Friday, 27 November 2015

ROFF: ROBUST AND FAST FORWARDING IN VEHICULAR AD-HOC NETWORKS?

VEHICULAR AD-HOC NETWORKS

  Many safety applications rely on multi-hop broadcasting to disseminate safety messages. In most existing multi-hop broadcasting protocols, one next forwarder is selected through contention among forwarder candidates based on their different waiting times. In this paper, we first analyze the latency and collision of the existing protocols, and point out two problems: 1) unnecessary delay occurs in the contention process due to the lack of considering the distribution of vehicles and 2) the short difference between waiting times of forwarder candidates may allow redundant broadcasts to collide with each other. Secondly, we propose a new multi-hop broadcast protocol called RObust and Fast Forwarding (ROFF) to mitigate both problems. ROFF solves the first problem of unnecessary delay by allowing a forwarder candidate to use the waiting time which is inversely proportional to its forwarding priority.
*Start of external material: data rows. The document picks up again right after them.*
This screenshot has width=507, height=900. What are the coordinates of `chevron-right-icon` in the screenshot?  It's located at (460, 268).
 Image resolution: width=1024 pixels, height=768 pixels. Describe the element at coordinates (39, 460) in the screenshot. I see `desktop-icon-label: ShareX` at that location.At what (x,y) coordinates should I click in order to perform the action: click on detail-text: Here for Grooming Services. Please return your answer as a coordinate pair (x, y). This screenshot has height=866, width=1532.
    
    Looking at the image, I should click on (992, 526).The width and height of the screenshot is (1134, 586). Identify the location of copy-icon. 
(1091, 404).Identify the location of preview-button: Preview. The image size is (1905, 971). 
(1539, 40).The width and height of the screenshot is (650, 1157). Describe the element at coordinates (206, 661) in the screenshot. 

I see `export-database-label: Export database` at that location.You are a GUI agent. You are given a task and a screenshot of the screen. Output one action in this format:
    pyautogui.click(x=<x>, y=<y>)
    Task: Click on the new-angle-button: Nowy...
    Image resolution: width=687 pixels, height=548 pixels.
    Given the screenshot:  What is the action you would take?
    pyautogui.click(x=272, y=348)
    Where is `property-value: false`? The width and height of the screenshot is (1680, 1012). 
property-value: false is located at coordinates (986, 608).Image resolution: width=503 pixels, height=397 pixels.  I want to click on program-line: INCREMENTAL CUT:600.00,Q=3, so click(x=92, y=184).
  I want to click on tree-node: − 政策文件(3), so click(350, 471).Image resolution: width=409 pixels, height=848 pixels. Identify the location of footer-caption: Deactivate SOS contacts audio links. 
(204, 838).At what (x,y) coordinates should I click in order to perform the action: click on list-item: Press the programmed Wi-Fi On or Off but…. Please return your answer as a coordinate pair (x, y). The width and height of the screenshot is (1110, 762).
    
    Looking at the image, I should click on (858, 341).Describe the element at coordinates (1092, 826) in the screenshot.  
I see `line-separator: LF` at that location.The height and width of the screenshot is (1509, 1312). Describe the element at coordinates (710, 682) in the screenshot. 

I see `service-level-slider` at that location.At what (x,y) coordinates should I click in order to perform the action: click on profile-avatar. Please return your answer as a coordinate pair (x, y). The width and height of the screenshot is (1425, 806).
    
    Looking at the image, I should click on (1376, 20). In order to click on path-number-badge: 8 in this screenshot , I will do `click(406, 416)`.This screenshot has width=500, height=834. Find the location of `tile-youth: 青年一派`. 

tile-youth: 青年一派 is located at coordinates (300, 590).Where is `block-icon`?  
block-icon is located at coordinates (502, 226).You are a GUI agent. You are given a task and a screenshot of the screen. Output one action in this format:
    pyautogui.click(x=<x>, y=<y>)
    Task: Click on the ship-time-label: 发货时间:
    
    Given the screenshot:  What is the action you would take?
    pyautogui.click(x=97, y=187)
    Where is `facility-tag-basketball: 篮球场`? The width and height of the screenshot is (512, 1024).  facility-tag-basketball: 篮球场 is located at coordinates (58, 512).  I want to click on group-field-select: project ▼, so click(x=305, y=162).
A lot of safety applications over vehicular ad-hoc networks (VANET) rely on emergency message dissemination (EMD) through multi-hop broadcast. In EMD, a certain vehicle (i.e. source) issues an emergency message when a dangerous situation such as vehicle collision has been detected. Since the emergency message includes time-sensitive life-critical information, it should be disseminated to all vehicles in the target region as quickly and reliably as possible. Commonly, the target region is a road segment that is up to several kilometers long in the opposite direction of the source.